Each day, some sensation was restored in my leg. At the present, I still have minor numbness on the top of my big toe.
My mother flew up from Los Angeles to take care of me as well. I've got to say, having family around really gives you an edge in the hospital -- many of the nurses were wonderful, but some were abysmal and seemed to want to do as little work as possible. I can understand this mentality in certain industries, but when peoples' lives are at risk its just shameful. I was lucky to have a wonderful girlfriend and caring mother to prod some of the less-than-motivated hospital staff to do a better job, both with myself and my roommate.
Surgery #3: November 21
On November 21, I was taken for a wound cleaning and flush. The surgeons were unable to close the wound, so I had to continue to wait. They suggested that if the wound could not be closed next time around, the best option would be a skin graft.
Surgery #4: November 24
Thankfully, on November 24, the compartment wound was closed, and sewed shut with around 50 souchers.
Physical Therapy: November 24 - 25
Physical therapists at San Francisco General Hospital helped me to begin standing again. The first few sessions I spent the entire time just trying to stand. It's incredible how your body gets used to laying down all the time -- when trying to stand, I felt a huge rush of blood to my head, and was unable to maintain consciousness. As a result, I had to ease into standing by simply sitting up a few minutes at a time.
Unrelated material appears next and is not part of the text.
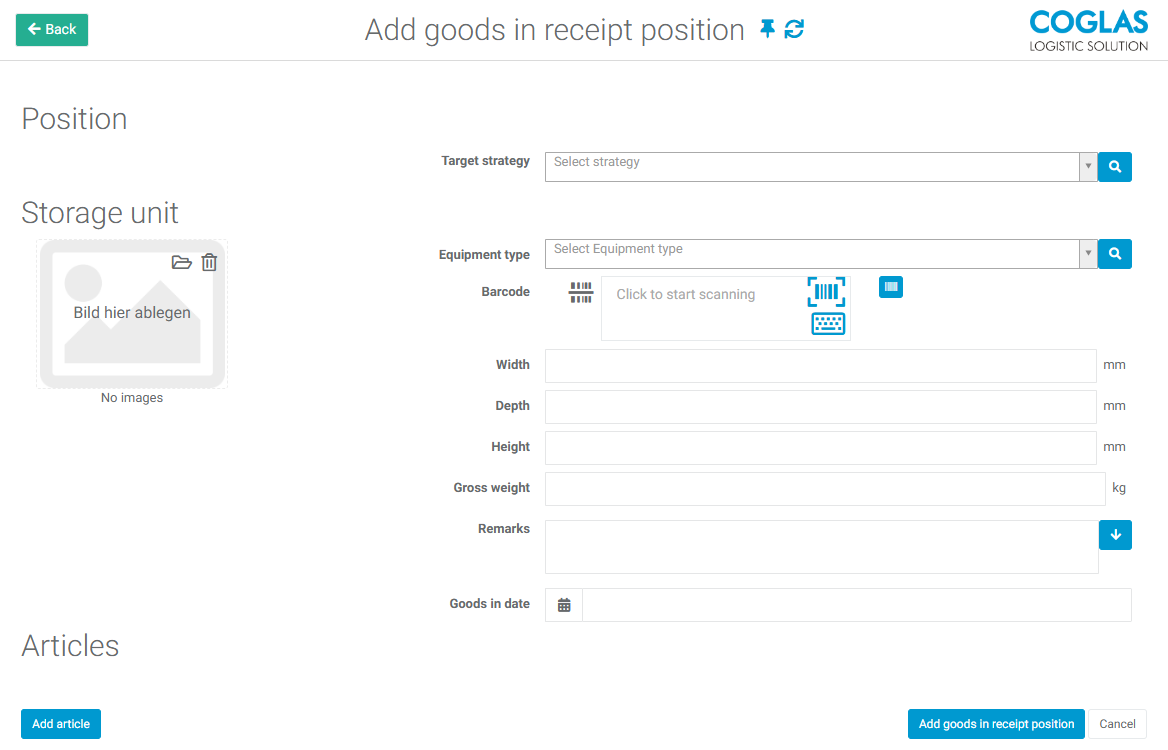Cancel the goods receipt form
Screen dimensions: 1168x750
point(1117,724)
After a little while, I was able to sit and eat food, and gradually work my way to standing again.
The physical therapists informed me that I would not be discharged from the hospital until I was able to stand and walk on my own (with a walker), as well as maneuver up and down the stairs in the back of the hospital. To make matters worse, my apartment was approximately 50 stairs to traverse, as I live on the fourth floor of the building, and there is no elevator.
Recovering at Home: November 29, 2014 - February 9, 2015
Finally, on November 29, I was discharged and sent home. I made the treacherous journey up my stairs, and laid in my bed for several days.
Recovering was a tedious process. From convincing my insurance that I needed at-home care from a nurse, occupational therapist, and a physical therapist, to simply being able to get from my bedroom to the bathroom was challenging.
My physical therapist Joyce Glick was wonderful, and I cannot thank her enough for helping me to be religious about my exercises and regain my range of motion.
I received an itemized invoice from the hospital, which is an amusing read:
At $5000/day, this is even more expensive than the $4000/month bus stop for rent on Craigslist, and is far and beyond the most expensive rent I've ever seen in the city. Makes me wonder if a few years from now we'll be remarking on what a good deal it was :)
As of February 9, 2015, I was given the OK to begin putting weight on my leg again. Its a long process, but my outlook is good -- the surgeons say I will walk without a limp, and should recover fully.
The shard of bone that broke off will slowly make its way back towards the femur, and the gap will fill with blood and turn into new bone. You can actually see the process happening if you look at the progression of X-Rays:
I've learned many things from this ordeal. For one, I have a new apppreciation for walking, and for the sound of ambulance and fire truck sirens in the city. For another, you are reminded who your good friends are -- the ones who go out of their way to come see you at your worst. But most importantly, don't break your femur.